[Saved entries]
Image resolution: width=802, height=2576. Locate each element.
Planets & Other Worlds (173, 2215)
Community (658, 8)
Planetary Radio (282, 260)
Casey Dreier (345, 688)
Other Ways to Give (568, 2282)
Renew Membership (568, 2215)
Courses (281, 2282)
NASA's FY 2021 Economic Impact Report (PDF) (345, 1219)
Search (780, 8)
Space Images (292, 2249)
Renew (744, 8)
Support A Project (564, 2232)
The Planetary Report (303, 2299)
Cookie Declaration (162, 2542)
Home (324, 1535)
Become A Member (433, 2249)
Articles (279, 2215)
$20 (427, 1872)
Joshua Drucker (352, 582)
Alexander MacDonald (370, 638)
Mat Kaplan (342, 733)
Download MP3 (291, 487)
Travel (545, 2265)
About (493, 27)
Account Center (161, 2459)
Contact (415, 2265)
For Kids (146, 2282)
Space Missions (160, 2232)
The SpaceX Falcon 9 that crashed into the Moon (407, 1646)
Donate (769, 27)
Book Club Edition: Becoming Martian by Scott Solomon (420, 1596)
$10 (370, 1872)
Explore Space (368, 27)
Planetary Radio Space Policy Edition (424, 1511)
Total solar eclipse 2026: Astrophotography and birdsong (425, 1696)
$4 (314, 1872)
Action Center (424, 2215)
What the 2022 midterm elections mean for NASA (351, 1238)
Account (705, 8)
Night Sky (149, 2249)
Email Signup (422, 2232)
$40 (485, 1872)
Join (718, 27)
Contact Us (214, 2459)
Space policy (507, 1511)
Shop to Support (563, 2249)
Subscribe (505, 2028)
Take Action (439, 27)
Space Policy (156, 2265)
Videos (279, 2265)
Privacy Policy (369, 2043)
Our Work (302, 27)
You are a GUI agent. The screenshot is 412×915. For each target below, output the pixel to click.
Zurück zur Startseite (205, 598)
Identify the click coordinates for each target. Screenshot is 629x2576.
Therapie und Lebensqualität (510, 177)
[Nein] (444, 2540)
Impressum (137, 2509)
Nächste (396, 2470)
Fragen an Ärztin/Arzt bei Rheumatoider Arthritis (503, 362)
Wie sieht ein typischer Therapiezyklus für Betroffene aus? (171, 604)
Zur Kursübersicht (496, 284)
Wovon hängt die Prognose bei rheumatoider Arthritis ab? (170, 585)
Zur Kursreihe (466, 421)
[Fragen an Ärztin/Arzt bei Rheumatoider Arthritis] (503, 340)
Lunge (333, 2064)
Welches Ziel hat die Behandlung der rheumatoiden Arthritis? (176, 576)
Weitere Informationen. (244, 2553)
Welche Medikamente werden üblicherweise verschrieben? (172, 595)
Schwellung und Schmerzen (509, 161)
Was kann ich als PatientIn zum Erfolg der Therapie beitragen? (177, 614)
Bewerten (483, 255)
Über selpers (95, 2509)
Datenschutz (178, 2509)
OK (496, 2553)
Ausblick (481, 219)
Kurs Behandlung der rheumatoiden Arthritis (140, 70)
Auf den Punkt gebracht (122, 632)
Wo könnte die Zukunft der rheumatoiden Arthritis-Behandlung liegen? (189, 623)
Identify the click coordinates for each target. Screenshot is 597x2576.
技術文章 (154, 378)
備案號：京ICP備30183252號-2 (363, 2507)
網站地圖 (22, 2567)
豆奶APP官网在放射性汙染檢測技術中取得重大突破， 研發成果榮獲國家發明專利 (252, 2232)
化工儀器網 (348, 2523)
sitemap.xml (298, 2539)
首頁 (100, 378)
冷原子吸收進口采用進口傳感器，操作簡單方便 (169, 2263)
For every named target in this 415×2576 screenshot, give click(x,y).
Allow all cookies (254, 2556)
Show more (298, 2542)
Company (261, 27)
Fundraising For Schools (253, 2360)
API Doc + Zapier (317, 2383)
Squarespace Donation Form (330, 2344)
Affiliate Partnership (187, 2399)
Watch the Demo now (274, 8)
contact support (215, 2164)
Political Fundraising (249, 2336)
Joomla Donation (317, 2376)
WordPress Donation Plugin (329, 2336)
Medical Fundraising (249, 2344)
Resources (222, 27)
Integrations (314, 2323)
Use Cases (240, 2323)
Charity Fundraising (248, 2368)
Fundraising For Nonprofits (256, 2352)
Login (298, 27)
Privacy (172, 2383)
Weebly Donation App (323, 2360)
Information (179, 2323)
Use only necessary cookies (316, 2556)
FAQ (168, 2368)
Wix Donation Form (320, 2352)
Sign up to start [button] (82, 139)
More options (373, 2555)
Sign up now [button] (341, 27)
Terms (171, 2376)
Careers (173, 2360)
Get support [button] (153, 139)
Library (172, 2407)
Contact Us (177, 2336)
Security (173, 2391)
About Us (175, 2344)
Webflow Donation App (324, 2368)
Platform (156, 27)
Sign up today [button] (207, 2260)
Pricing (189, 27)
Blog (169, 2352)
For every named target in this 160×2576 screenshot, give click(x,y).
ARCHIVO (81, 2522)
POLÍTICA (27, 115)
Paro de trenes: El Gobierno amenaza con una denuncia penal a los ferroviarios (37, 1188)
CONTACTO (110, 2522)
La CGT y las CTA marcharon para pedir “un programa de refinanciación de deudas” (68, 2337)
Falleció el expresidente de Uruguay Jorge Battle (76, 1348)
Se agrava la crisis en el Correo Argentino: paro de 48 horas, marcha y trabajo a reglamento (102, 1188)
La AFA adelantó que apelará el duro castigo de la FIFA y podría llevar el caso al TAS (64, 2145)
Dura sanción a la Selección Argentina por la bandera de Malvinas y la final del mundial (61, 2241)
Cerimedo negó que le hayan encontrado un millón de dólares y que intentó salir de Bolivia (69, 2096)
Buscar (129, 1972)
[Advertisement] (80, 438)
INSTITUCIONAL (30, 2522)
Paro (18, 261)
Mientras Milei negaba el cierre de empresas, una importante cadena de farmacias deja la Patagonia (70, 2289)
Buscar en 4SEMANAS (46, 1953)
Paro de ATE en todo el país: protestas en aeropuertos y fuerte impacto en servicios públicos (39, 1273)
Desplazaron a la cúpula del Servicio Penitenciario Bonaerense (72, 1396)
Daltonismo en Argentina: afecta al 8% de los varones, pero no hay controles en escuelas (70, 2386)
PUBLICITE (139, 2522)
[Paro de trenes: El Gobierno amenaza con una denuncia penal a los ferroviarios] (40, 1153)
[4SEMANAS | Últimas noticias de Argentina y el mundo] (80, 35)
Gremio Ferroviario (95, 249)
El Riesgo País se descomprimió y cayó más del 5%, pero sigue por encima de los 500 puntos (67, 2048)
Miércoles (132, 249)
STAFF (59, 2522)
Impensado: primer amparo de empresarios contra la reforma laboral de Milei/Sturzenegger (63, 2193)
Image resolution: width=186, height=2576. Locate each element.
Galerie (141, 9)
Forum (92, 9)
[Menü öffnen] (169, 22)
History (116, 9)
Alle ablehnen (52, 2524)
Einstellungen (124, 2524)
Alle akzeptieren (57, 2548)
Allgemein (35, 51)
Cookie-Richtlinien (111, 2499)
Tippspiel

Your assignment
Retype the portion of the data above that starts on the line with "Sign up now [button] (341, 27)" and finishes on the line with "Buscar en 4SEMANAS (46, 1953)", including both of those lines.

Result of this task
Sign up now [button] (341, 27)
Terms (171, 2376)
Careers (173, 2360)
Get support [button] (153, 139)
Library (172, 2407)
Contact Us (177, 2336)
Security (173, 2391)
About Us (175, 2344)
Webflow Donation App (324, 2368)
Platform (156, 27)
Sign up today [button] (207, 2260)
Pricing (189, 27)
Blog (169, 2352)
For every named target in this 160×2576 screenshot, give click(x,y).
ARCHIVO (81, 2522)
POLÍTICA (27, 115)
Paro de trenes: El Gobierno amenaza con una denuncia penal a los ferroviarios (37, 1188)
CONTACTO (110, 2522)
La CGT y las CTA marcharon para pedir “un programa de refinanciación de deudas” (68, 2337)
Falleció el expresidente de Uruguay Jorge Battle (76, 1348)
Se agrava la crisis en el Correo Argentino: paro de 48 horas, marcha y trabajo a reglamento (102, 1188)
La AFA adelantó que apelará el duro castigo de la FIFA y podría llevar el caso al TAS (64, 2145)
Dura sanción a la Selección Argentina por la bandera de Malvinas y la final del mundial (61, 2241)
Cerimedo negó que le hayan encontrado un millón de dólares y que intentó salir de Bolivia (69, 2096)
Buscar (129, 1972)
[Advertisement] (80, 438)
INSTITUCIONAL (30, 2522)
Paro (18, 261)
Mientras Milei negaba el cierre de empresas, una importante cadena de farmacias deja la Patagonia (70, 2289)
Buscar en 4SEMANAS (46, 1953)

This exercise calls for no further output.